Instructions for the task — Below are the records; pull every line that includes "agent".

(Stored data)
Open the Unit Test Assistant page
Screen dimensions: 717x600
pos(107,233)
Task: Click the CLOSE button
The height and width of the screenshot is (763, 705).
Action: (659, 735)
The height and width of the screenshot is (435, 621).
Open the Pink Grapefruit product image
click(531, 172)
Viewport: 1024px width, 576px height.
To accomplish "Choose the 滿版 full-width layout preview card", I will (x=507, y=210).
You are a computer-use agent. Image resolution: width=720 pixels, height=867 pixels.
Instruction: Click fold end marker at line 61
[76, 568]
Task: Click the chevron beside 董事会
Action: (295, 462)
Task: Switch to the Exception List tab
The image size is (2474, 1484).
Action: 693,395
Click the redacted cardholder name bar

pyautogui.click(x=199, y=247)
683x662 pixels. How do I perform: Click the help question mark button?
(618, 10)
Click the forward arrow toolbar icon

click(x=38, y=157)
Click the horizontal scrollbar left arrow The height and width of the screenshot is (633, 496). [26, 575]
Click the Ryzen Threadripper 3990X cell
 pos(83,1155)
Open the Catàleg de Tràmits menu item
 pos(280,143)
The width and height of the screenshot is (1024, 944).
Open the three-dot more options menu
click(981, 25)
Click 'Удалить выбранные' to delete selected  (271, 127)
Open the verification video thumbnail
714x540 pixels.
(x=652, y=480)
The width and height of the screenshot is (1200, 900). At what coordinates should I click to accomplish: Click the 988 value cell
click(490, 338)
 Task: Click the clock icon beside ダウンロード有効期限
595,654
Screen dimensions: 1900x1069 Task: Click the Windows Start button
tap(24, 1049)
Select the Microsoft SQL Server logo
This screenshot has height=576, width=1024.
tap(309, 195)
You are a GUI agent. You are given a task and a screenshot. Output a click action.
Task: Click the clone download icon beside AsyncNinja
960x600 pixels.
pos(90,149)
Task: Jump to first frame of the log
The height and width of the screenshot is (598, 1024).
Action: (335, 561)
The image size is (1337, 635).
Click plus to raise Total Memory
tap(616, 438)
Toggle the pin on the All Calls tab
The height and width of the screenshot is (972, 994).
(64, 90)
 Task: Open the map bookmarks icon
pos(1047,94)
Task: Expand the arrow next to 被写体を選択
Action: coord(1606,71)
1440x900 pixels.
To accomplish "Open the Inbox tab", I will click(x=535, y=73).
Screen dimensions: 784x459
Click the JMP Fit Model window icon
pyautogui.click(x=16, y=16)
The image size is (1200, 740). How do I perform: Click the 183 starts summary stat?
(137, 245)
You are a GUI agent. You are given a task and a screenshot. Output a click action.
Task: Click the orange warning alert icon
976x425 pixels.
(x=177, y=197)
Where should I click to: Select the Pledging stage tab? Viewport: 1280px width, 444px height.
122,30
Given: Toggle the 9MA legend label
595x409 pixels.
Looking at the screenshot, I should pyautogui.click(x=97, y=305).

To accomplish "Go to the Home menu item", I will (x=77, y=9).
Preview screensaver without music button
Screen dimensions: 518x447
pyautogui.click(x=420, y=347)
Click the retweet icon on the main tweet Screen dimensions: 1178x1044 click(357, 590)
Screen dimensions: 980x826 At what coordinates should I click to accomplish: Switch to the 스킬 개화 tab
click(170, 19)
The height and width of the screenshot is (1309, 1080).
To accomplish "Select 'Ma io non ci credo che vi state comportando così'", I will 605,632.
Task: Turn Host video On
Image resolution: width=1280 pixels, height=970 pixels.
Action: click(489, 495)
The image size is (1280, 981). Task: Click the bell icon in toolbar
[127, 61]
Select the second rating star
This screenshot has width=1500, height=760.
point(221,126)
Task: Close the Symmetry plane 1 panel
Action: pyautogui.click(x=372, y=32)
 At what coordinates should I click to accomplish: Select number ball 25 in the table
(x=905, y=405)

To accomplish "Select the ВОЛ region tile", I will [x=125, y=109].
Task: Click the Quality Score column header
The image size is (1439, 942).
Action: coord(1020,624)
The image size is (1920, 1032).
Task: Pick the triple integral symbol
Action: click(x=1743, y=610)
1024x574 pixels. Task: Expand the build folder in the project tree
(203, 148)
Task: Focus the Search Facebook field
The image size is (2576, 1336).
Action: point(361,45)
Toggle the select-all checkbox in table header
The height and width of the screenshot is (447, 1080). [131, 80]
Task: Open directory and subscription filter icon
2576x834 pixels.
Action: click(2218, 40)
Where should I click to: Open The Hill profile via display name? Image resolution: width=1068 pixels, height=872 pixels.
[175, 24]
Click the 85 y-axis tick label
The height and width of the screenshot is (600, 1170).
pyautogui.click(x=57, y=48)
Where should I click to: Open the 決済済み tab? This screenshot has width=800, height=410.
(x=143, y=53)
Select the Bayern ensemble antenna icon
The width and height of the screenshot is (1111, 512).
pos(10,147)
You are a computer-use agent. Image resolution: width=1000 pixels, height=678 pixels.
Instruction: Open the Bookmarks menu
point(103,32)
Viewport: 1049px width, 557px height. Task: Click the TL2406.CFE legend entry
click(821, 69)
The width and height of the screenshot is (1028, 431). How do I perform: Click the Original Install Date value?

Finished exercise —
You are a computer-use agent. Image resolution: width=720 pixels, height=867 pixels.
You are a GUI agent. You are given a task and a screenshot. Output a click action.
You are a GUI agent. You are given a task and a screenshot. Output a click action.
You are a computer-use agent. Image resolution: width=1000 pixels, height=678 pixels.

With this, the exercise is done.